If an employee fails a simulation, follow up with training while it is fresh, but be careful about using simulations repeatedly. Change training each time. With that said, users should feel safe to fail. Consider providing focused help to those individuals who need extra attention through a supervisor or your IT department.

How to Choose Which Email Templates to Use

Consider several types of options and templates. For example, set up a fake log-in page to mimic credential theft or an attachment. Attachments show a greater chance of success against the user, so they may be worth using more often.

Change difficulty levels often and ease learners into exercises by starting with standard templates. Then, move progressively to more difficult templates, from easy to medium, then hard. For example, the more misspellings or bogus logos you include, the easier it is to determine if it is a phishing attack. So, make it more challenging for users by using fewer of those.
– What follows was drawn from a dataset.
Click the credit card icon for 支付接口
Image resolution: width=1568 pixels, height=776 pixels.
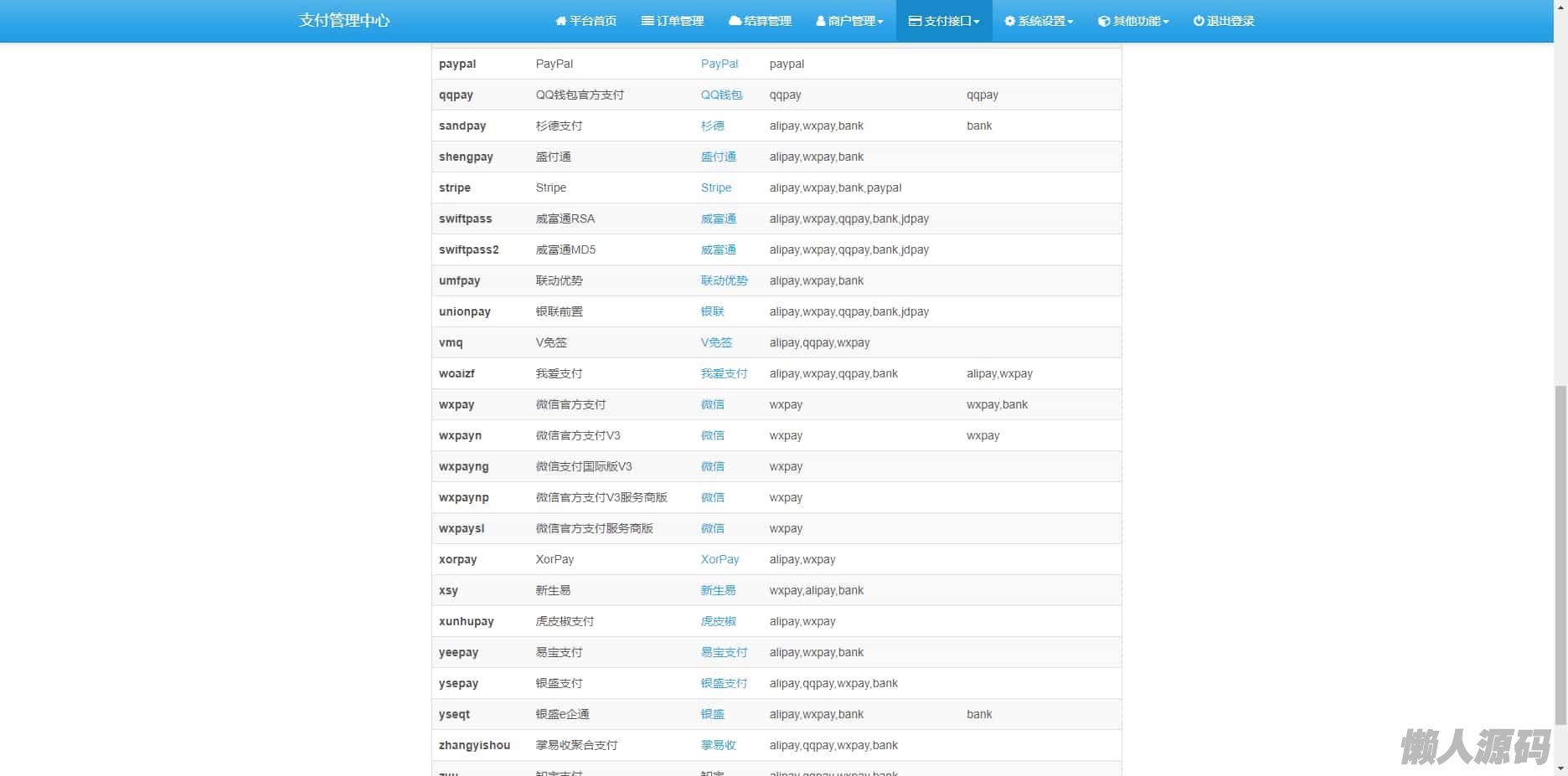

When checking the quality of your training, evaluate whether what tests you’re sending out are plausible for a particular employee. Does the test make sense to that individual’s work responsibilities or roles? Sort simulations by groups of employees — an excellent way to be more targeted in phishing simulations.

Employees should be proactive in reporting phishing attempts by using email software tools for reporting, such as a plugin for your email program (Outlook, Gmail, etc.). It also gives you another metric to measure the success of your phishing simulation. Finally, follow up a failure with a learning opportunity to better imprint knowledge.

With everything in place, determine when to begin your simulation campaign. Randomize simulations to minimize employee awareness of the campaign. However, even if employees do find out about the simulation and talk about this, it is still increasing awareness of the threats they face. Thus, there is still a positive outcome even if your campaign is discovered. Once a campaign is deployed, track and report progress. Many phishing simulation tools contain an automatic report to save time. Let your broader team know what you have achieved through these simulations and encourage those who failed to step up their game but do this in a positive approach. There is no need to call out those who are failing. Instead, focus on congratulating those who are doing well and ask the others to also join these efforts.

Your dental practice has more than enough challenges that you must manage. Still, with just a few simple steps, you can improve the security of your sensitive data and educate your teams on good cyber hygiene. Prevent phishing attacks at the source with education and awareness.